Between 2002 and 2005, I knew or heard of a dozen people (literally) from my then-workplace who left to pursue careers at the then-new-ish Smart Systems for Health Agency (SSHA, now eHealth, which has been in the news a lot recently). I even applied for a job there... These were all business analysts, project managers, database administrators, programmers, and so on. It was a pretty exciting idea---develop software and processes to create secure online medical records for most Ontario residents. (I think they all left SSHA to take productive jobs.)

And after years of hot air and multimillions of tax-payer-funded dollars spent, most Ontario residents still don't have online medical records. From the link above: "2007 statistics show that 25 per cent of family physicians in Ontario have electronic records, compared to 50 per cent in Albert, 89 per cent in the United Kingdom and 98 per cent in the Netherlands." Probably a few remaining rural Dutch residents who still live in windmills (kidding).
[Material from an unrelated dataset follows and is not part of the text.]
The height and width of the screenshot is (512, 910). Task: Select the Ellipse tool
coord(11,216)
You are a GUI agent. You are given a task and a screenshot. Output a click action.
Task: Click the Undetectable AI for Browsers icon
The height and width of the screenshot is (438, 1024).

In fact all that happened last week at the doctor's office was true, except for the online medical records part, which I made up (and I did thank everyone for letting me in without an appointment). It was when I got to the pharmacy that I found that the doctor had neglected to write my name at the top of the prescription form. This was on Sunday, and of course I had put off getting the thing filled until I ran out of something, so of course the pharmacist couldn't fill the prescriptions. They've known me for years, but rules are rules, though I did get a few pills to tide me over.
I went back Monday and asked about my prescriptions. The druggist on duty said there had been nothing faxed from the doctor's office though the office manager had called me that morning, asked me to come in to review the blood test results, and assured me they had indeed faxed the correct information. So the druggist went to the fax machine and there was the corrected form under a bunch of others. It was a busy early Monday afternoon (and very hot outside), and the 15 minutes I was told I had to wait turned into well over an hour.

I was finally transferring my goodies to my bag when I noted to the pharmacist that the NPH insulin I use was in a new package. He said, no, it's the same package, and opened one to show me a large vial that you fill disposable needles from. He then realized that the "pen caps" on my prescription were for a different injection system, and I had to wait another 15 minutes while they corrected the prescription and adjusted the bill upward somewhat. (They still owe me two months' worth of one of the orals, for which they didn't have enough in stock. If there had been an online order they could have had it restocked before I got there.)

While I waited---again---I used the in-store blood pressure monitor: 118/75, though my pulse was over 120. I'm sure that by the time I retire at age 75 the province will be able to read the RFID chip in my arm and tell me I'm not eligible to be diabetic anymore. But it was a lovely dream while it lasted.